● **YOUR GOAL**
In the data below, find the line containing "Sơn Phủ Ngoại Thất (315, 469)", then set down that line and every later line up to and including the line containing "Phong thủy & Màu sắc (322, 835)", exactly.

(PROVIDED RECORDS begins)

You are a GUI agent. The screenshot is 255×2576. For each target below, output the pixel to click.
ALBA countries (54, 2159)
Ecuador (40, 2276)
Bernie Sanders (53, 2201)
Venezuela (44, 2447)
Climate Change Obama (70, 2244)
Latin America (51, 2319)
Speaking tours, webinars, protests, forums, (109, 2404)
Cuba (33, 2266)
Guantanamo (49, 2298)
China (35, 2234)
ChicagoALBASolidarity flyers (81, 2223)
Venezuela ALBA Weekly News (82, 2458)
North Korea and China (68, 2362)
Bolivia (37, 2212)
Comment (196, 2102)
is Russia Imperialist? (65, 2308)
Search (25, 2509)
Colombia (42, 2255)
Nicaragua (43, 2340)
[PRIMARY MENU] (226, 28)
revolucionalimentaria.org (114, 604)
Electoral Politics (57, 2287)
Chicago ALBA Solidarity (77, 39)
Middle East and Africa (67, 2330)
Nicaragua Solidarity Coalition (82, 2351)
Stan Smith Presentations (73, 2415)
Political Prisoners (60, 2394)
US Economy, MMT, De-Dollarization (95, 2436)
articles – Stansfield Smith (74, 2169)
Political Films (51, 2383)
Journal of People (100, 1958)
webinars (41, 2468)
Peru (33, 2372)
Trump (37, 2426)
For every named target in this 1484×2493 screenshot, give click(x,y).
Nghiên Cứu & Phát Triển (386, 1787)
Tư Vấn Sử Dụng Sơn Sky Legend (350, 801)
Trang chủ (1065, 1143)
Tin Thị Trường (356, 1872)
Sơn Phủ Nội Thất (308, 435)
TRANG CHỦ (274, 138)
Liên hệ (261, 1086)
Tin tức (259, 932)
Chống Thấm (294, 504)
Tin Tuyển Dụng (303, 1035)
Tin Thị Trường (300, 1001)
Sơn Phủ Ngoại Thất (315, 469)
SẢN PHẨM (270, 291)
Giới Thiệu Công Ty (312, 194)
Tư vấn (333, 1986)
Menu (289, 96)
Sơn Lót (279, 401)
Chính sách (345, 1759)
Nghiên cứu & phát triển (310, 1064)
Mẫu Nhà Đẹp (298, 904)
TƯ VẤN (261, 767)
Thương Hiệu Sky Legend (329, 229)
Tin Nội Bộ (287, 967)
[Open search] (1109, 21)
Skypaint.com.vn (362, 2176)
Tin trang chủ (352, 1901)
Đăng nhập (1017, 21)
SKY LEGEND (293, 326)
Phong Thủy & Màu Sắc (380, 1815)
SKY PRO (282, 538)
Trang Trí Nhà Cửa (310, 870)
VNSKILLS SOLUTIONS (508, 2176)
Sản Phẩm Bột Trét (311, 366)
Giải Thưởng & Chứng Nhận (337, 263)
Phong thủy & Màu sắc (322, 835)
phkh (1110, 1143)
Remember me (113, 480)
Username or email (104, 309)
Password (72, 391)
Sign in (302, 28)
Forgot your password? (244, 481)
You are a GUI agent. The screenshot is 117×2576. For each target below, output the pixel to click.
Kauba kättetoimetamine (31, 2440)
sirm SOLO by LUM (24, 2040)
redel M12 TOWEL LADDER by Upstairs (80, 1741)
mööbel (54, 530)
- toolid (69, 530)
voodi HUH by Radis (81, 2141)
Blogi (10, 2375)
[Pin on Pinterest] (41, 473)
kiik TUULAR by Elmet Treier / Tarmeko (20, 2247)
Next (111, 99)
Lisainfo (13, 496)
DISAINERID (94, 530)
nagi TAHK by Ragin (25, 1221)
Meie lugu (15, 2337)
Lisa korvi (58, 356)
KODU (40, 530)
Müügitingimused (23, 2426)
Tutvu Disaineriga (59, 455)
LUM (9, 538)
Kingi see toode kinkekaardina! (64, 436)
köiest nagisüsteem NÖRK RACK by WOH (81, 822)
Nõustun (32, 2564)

(PROVIDED RECORDS ends)

● **ANSWER BELOW**
Sơn Phủ Ngoại Thất (315, 469)
SẢN PHẨM (270, 291)
Giới Thiệu Công Ty (312, 194)
Tư vấn (333, 1986)
Menu (289, 96)
Sơn Lót (279, 401)
Chính sách (345, 1759)
Nghiên cứu & phát triển (310, 1064)
Mẫu Nhà Đẹp (298, 904)
TƯ VẤN (261, 767)
Thương Hiệu Sky Legend (329, 229)
Tin Nội Bộ (287, 967)
[Open search] (1109, 21)
Skypaint.com.vn (362, 2176)
Tin trang chủ (352, 1901)
Đăng nhập (1017, 21)
SKY LEGEND (293, 326)
Phong Thủy & Màu Sắc (380, 1815)
SKY PRO (282, 538)
Trang Trí Nhà Cửa (310, 870)
VNSKILLS SOLUTIONS (508, 2176)
Sản Phẩm Bột Trét (311, 366)
Giải Thưởng & Chứng Nhận (337, 263)
Phong thủy & Màu sắc (322, 835)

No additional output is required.